Il d.m. n. 55 del 2014 non prevede, infatti, alcun compenso specifico per la fase istruttoria, ma prevede un compenso unitario per la fase di trattazione, che comprende anche quella istruttoria, con la conseguenza che nel computo dell’onorario deve essere compreso anche il compenso spettante per questa fase istruttoria, a prescindere dal suo concreto svolgimento (Cass. Sez. 2, n. 8561 del 27/03/2023; in specifica materia di equa riparazione, in rinvio – Sez. 6 – 2, n. 38477 del 06/12/2021, con numerosi richiami).
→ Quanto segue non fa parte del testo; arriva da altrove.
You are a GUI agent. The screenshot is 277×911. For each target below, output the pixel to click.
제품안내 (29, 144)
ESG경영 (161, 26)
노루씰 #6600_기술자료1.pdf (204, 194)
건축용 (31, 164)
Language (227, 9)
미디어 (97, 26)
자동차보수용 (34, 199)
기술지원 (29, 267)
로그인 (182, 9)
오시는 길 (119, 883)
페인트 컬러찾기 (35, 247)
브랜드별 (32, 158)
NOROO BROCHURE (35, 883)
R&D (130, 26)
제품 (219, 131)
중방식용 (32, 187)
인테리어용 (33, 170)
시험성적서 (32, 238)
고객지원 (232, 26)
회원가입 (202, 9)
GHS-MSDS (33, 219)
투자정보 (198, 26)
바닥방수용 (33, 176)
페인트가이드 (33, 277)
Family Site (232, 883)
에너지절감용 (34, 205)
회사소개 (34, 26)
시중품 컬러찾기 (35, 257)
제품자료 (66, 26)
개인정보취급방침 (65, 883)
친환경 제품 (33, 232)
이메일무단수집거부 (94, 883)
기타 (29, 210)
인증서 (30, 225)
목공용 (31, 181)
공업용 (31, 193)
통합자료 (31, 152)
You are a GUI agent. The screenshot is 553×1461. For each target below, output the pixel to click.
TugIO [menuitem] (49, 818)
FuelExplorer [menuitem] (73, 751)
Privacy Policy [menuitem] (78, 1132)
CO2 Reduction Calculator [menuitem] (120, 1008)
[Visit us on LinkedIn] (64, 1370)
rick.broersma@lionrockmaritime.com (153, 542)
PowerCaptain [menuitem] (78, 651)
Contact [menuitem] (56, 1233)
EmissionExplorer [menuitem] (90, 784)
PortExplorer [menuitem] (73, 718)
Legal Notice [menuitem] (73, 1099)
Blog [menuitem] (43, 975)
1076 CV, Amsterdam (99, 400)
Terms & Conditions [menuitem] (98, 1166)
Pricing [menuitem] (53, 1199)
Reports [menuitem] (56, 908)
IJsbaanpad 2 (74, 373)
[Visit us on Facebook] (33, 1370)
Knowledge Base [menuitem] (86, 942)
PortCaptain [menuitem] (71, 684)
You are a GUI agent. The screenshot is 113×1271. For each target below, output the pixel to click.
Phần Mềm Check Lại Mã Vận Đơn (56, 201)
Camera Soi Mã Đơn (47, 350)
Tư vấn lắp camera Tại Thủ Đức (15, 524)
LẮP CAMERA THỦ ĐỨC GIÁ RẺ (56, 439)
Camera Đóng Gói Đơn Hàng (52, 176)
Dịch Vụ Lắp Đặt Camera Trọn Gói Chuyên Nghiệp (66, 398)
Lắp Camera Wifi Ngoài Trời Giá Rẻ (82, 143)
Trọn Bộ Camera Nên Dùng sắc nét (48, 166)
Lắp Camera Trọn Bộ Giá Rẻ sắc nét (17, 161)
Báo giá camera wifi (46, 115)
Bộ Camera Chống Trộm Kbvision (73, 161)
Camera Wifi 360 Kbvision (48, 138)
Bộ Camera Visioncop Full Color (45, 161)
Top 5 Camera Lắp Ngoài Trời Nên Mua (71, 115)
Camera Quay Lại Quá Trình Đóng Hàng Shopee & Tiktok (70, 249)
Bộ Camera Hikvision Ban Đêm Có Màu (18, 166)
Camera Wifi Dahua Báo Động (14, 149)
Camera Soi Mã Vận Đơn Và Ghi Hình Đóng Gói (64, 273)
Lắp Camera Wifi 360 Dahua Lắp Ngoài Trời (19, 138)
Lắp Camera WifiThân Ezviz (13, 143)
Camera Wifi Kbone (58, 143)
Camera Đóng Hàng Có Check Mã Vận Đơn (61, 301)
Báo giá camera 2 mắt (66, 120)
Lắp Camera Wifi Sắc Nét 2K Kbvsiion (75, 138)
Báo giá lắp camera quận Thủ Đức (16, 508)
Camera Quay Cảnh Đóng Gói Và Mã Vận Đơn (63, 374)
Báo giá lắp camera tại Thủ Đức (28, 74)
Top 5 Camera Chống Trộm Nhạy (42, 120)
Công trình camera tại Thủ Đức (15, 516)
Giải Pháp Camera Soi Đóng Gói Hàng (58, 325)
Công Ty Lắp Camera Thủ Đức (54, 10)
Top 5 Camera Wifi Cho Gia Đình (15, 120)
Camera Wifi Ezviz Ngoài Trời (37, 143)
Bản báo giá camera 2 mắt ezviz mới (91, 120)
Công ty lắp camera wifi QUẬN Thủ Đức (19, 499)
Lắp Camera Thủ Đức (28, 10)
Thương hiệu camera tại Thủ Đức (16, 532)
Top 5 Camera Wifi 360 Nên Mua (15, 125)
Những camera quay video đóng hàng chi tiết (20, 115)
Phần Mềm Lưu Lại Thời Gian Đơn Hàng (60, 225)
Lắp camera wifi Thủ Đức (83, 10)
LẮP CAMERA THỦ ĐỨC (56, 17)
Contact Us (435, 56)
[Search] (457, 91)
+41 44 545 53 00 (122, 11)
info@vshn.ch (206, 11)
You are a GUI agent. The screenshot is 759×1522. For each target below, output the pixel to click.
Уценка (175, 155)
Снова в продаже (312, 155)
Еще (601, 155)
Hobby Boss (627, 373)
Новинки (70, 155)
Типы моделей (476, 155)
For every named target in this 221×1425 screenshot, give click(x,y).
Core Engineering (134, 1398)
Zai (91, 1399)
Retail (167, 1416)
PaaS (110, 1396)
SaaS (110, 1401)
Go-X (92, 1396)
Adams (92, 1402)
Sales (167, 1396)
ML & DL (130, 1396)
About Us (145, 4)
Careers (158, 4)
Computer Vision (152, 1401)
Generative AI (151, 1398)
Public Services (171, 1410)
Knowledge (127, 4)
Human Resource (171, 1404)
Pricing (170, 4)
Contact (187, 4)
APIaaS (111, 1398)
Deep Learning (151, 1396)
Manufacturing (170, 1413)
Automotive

Diversamente non rileva che, come rappresentato dal Ministero, il giudizio di rinvio si sia svolto in una sola udienza di trattazione e decisione, perché la trattazione del processo, anche in assenza di istruzione probatoria, legittima il diritto al compenso della relativa fase; è stato, invece, escluso che sia dovuto un compenso per questa fase nella diversa ipotesi in cui il giudice del rinvio sia chiamato soltanto al ricomputo delle spese processuali, non ricorrendo, in tal caso, la fattispecie legale di cui all’art. 4, comma 5, lett. c), del d.m. n. 55 del 2014, per assenza di una nuova trattazione (Cass. Sez. 6 – 2, n. 34575 del 16/11/2021).
Pertanto, in applicazione dei parametri minimi per lo scaglione delle cause di valore compreso tra Euro 5.200 ed Euro 26.000, già utilizzati dalla Corte d’appello, deve essere riconosciuto al la ricorrente, compresa la fase istruttoria, la somma di complessivi Euro 3.118,00 per il primo giudizio di opposizione, la stessa somma per la fase di rinvio ed Euro 1468,00 per il primo giudizio di legittimità, oltre rimborso forfettario, accessori e spese come già riconosciuti nel decreto impugnato.
Deve essere disposta la distrazione per essere stata tempestivamente chiesta dal difensore, come risulta dal decreto impugnato, in conformità al principio per cui la richiesta ha da essere effettuata all’interno del singolo grado, per essere riconosciuta «nella
stessa sentenza in cui il giudice condanna alle spese la parte soccombente» (cfr. Cass. Sez. 6 – 1, n. 16244 del 18/06/2019; Sez. 1, n. 2667 del 18/07/1969).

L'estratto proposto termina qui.